Hans Fallada. Every Man Dies Alone. 1947. Translated Michael Hofmann. New York: Melville, 2009.

It’s been a while since I posted any book reviews here, not because I’ve stopped reading, but because I lost the habit of reviewing. Some of my blogging friends, such as Curt from Analogue Hobbies, post some excellent book reviews from time to time, and I hate to ignore a good example. Every Man Dies Alone doesn’t sound like the cheeriest title to take on holiday, as I did recently, and it wasn’t really light reading, but it did keep my attention.
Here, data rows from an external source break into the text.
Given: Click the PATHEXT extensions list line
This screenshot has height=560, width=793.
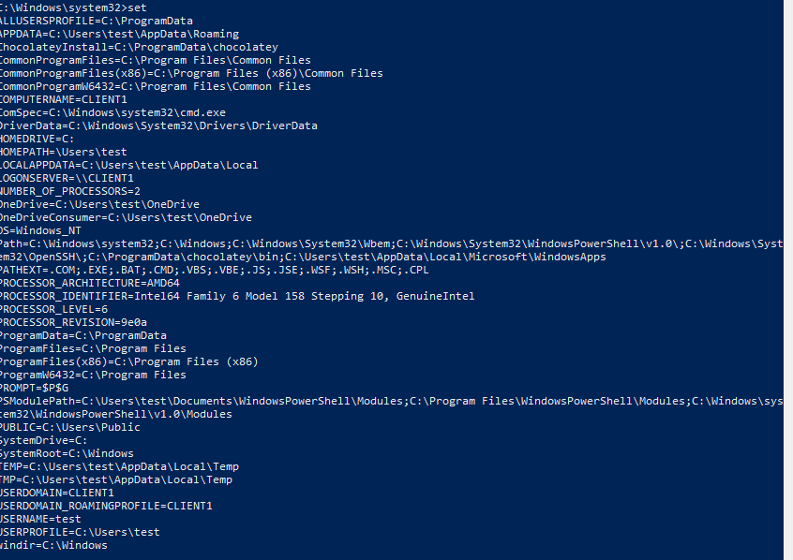Looking at the screenshot, I should [215, 270].
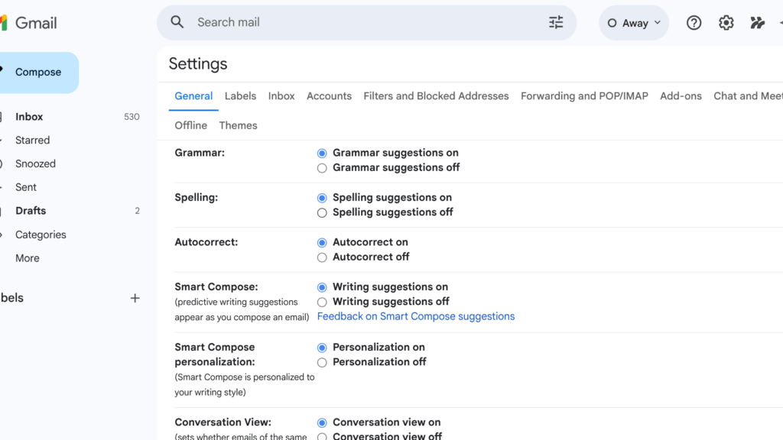Create new label with plus icon
This screenshot has width=783, height=440.
pyautogui.click(x=135, y=298)
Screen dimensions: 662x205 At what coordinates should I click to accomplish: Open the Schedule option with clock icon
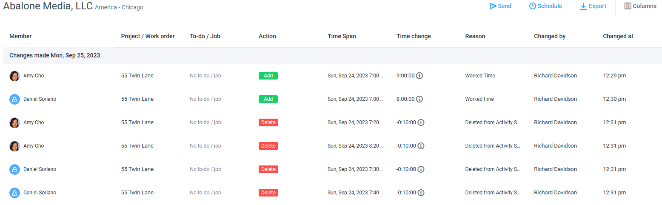(x=545, y=6)
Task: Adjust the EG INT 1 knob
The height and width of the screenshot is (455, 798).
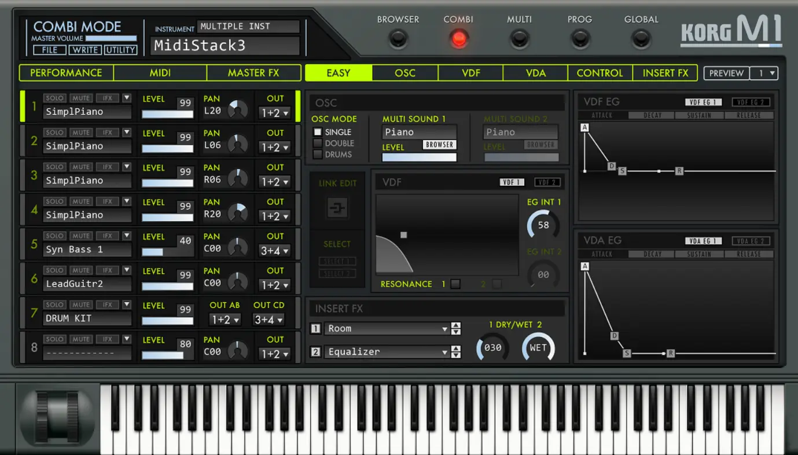Action: pos(542,225)
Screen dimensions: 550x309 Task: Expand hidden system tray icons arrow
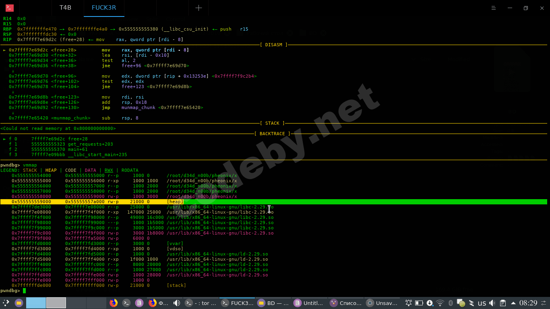[x=513, y=303]
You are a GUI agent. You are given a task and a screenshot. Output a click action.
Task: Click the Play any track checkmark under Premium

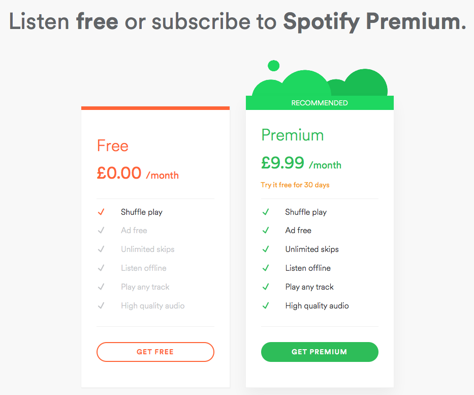pos(266,287)
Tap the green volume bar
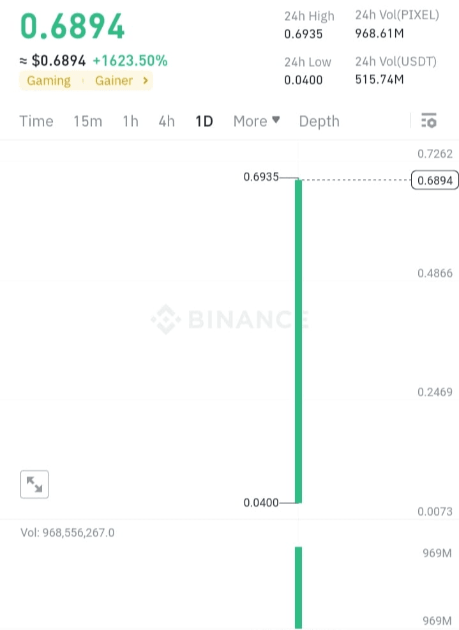This screenshot has height=630, width=459. point(297,587)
The unique thing about this book it is one of the few German novels translated into English which is set in Nazi Germany and written by someone who lived through it. Hans Fallada, whose real name was Rudolf Ditzen was a German novelist who attained some fame in the 1930s. One of his novels, Little Man, What Now?, was translated into English and became a Hollywood film. He came to the attention of the Nazis, who wanted him to write propaganda for them, but Fallada was an unenthusiastic Nazi and did the minimum possible to stay out of trouble. He was addicted to drugs and alcohol, and barely managed to survive the war in a psychiatric institution.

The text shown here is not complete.